The lines to repeat are those below from the one containing "Task: Add a new document with the green plus" down to the one containing "Task: Select the adjustments", both included; reproduce them exactly and nothing else.

GIVEN ENTRIES:

________________

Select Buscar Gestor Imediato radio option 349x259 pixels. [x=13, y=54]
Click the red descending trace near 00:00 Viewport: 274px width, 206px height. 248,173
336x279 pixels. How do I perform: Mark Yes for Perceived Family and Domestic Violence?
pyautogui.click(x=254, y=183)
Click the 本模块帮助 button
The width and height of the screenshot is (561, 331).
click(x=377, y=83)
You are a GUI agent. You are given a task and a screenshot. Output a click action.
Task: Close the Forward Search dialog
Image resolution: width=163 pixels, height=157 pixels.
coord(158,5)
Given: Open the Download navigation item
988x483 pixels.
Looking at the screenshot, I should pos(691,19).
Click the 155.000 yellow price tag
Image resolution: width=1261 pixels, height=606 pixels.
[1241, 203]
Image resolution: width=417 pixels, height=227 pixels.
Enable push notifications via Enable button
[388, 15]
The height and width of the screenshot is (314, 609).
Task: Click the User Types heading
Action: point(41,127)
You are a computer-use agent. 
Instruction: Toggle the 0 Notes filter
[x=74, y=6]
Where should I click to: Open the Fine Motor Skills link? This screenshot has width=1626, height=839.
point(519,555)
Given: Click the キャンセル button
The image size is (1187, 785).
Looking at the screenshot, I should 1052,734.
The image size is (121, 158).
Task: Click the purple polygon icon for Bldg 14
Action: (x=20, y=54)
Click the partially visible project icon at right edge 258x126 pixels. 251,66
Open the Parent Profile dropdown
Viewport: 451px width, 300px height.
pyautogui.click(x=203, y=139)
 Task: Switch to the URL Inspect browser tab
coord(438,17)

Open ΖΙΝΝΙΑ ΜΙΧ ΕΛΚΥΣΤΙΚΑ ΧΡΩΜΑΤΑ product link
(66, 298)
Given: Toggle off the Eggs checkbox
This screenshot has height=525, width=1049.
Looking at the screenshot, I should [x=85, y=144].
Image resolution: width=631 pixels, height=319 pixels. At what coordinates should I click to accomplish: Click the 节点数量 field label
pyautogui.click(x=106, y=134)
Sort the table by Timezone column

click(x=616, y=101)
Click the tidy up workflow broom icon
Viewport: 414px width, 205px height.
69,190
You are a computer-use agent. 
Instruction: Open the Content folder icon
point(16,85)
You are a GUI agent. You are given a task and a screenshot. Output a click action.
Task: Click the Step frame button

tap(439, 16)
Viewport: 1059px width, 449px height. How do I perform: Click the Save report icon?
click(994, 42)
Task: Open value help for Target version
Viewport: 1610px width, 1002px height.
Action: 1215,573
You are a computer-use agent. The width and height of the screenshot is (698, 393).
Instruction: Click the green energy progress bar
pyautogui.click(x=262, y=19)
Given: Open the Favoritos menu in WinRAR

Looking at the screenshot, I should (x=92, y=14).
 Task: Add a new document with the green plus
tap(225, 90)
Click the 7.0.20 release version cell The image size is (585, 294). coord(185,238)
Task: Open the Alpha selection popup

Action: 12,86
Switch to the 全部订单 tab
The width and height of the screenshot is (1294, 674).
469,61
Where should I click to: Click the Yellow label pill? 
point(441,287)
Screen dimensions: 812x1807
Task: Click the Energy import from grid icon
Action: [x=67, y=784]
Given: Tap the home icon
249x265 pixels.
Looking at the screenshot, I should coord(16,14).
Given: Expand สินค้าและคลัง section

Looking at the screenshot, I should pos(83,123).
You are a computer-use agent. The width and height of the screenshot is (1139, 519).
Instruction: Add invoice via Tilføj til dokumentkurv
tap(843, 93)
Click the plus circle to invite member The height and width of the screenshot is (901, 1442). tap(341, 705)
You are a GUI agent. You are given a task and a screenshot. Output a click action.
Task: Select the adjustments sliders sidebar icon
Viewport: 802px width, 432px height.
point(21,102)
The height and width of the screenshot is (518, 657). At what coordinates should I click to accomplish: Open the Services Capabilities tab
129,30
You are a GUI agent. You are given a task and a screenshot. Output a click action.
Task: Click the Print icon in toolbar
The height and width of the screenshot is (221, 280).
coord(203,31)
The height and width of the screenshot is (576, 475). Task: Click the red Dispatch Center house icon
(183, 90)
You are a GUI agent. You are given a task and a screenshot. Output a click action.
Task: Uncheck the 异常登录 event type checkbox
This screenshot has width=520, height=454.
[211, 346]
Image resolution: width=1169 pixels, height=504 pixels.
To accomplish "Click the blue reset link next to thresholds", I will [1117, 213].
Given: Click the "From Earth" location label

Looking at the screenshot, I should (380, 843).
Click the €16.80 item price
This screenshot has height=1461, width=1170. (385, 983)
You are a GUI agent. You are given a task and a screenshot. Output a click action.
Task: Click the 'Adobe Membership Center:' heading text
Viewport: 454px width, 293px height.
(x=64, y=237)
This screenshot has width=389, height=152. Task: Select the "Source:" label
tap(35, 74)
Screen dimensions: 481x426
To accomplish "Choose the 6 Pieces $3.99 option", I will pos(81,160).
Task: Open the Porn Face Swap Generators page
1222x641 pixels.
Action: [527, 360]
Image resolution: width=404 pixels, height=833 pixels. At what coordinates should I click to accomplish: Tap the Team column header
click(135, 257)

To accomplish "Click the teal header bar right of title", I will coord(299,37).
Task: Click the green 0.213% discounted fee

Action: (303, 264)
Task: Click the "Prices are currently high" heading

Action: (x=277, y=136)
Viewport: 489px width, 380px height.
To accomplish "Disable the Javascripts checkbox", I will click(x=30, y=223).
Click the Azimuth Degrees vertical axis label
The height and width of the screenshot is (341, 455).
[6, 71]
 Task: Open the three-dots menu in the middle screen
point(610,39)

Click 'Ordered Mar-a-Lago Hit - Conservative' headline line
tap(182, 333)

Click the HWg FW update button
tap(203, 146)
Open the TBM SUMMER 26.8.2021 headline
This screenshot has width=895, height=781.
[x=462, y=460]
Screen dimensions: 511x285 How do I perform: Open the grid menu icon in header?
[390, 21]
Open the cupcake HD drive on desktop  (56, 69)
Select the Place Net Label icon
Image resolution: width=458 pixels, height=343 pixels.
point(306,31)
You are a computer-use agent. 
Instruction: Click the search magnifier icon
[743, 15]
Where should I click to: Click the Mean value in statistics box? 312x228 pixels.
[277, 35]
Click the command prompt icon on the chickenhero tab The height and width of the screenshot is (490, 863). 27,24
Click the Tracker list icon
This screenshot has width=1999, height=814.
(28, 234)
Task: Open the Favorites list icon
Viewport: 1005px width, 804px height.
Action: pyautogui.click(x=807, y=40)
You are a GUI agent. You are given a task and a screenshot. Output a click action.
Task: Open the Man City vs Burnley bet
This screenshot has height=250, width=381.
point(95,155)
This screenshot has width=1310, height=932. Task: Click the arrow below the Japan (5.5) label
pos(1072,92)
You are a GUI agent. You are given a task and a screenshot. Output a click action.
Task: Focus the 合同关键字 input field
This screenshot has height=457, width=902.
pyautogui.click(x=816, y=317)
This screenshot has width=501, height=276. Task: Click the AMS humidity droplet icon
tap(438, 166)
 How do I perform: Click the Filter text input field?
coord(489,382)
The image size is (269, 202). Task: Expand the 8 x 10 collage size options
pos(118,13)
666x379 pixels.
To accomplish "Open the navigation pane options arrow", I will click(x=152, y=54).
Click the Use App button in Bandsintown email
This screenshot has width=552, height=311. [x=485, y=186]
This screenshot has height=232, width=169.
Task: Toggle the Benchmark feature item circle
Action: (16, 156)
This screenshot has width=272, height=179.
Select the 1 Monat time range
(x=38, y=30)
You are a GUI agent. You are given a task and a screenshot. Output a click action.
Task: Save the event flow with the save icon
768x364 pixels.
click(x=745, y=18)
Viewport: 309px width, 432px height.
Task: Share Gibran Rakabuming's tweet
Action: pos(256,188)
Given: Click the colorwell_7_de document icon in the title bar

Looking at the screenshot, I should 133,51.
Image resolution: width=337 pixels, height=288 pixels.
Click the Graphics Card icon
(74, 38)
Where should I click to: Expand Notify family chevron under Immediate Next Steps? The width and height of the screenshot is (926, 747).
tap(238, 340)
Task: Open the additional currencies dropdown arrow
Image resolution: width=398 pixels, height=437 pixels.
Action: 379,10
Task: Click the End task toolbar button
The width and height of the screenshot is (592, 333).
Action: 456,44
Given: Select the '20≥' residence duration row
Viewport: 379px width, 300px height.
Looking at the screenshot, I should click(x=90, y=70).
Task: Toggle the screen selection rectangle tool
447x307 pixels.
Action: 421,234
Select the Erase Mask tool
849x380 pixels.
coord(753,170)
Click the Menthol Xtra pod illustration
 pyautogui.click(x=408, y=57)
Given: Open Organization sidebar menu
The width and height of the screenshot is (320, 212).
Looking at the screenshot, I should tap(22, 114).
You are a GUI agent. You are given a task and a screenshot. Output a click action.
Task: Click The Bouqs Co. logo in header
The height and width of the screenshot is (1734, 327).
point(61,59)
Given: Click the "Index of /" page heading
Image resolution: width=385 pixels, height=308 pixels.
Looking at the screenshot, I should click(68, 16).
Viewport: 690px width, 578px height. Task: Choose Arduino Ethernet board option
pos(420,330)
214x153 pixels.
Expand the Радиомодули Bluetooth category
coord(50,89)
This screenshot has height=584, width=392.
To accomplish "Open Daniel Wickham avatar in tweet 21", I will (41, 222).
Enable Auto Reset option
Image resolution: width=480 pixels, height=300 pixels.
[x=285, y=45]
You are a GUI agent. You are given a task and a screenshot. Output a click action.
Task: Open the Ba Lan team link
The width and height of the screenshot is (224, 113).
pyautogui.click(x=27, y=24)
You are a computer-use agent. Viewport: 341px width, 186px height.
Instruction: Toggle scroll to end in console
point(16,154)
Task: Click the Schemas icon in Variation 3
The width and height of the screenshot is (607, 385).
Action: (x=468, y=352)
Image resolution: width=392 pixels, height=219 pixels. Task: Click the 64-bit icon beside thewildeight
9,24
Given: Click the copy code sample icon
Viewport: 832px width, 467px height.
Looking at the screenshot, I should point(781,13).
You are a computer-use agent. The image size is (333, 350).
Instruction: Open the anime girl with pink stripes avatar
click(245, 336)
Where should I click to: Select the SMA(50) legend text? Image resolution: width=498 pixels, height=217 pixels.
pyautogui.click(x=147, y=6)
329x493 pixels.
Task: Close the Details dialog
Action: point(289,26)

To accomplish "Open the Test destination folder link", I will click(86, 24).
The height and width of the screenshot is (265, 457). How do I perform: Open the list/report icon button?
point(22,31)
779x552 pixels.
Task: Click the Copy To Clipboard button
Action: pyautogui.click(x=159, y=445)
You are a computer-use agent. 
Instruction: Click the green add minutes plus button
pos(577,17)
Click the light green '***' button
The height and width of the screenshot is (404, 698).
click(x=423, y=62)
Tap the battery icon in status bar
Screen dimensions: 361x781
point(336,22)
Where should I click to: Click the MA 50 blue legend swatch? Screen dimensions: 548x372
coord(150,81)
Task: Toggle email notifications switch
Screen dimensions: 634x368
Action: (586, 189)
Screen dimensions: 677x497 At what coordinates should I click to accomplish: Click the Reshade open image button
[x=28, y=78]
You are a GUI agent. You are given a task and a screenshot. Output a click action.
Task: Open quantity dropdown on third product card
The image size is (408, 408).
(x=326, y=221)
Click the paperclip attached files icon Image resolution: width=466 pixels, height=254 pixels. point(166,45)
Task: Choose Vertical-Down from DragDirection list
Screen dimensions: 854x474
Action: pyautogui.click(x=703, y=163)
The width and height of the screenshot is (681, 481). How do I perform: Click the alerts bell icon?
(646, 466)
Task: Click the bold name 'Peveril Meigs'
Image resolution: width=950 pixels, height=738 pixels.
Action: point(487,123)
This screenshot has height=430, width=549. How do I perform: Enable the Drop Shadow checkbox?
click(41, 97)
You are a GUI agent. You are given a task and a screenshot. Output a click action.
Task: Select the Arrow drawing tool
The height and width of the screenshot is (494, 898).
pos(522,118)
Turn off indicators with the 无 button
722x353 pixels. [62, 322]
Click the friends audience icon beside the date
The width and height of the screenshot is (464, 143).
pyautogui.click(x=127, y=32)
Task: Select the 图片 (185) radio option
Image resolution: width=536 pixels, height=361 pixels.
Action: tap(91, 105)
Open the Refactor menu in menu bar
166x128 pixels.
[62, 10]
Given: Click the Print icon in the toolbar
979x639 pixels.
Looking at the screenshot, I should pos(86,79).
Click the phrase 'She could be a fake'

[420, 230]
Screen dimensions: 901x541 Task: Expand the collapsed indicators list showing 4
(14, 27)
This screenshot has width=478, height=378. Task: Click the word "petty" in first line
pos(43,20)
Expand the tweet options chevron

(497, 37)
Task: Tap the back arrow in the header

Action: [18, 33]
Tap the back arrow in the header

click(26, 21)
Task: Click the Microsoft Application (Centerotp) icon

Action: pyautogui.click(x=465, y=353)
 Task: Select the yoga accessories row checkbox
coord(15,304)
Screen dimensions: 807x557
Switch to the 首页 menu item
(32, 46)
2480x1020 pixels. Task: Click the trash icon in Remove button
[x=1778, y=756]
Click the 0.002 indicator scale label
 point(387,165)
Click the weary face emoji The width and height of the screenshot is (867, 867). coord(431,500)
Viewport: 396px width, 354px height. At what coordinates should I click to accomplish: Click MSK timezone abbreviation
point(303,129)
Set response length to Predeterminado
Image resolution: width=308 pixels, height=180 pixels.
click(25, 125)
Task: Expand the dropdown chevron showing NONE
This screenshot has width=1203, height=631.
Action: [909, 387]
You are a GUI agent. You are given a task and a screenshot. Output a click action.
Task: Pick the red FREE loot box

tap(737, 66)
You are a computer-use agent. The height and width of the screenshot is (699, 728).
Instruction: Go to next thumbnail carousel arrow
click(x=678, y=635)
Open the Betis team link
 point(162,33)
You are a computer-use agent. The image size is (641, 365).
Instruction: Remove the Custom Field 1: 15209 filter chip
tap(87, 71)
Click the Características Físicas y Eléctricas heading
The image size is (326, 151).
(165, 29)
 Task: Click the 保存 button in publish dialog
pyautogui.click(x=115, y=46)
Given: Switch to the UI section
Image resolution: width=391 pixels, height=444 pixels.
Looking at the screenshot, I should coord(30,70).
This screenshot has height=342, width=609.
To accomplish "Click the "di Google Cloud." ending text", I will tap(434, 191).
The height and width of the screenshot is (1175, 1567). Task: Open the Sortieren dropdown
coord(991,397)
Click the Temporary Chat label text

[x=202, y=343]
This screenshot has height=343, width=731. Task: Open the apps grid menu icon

________________

ANSWER BOX:
 Task: Add a new document with the green plus
tap(225, 90)
Click the 7.0.20 release version cell The image size is (585, 294). coord(185,238)
Task: Open the Alpha selection popup

Action: 12,86
Switch to the 全部订单 tab
The width and height of the screenshot is (1294, 674).
469,61
Where should I click to: Click the Yellow label pill? 
point(441,287)
Screen dimensions: 812x1807
Task: Click the Energy import from grid icon
Action: [x=67, y=784]
Given: Tap the home icon
249x265 pixels.
Looking at the screenshot, I should coord(16,14).
Given: Expand สินค้าและคลัง section

Looking at the screenshot, I should pos(83,123).
You are a computer-use agent. The width and height of the screenshot is (1139, 519).
Instruction: Add invoice via Tilføj til dokumentkurv
tap(843, 93)
Click the plus circle to invite member The height and width of the screenshot is (901, 1442). tap(341, 705)
You are a GUI agent. You are given a task and a screenshot. Output a click action.
Task: Select the adjustments sliders sidebar icon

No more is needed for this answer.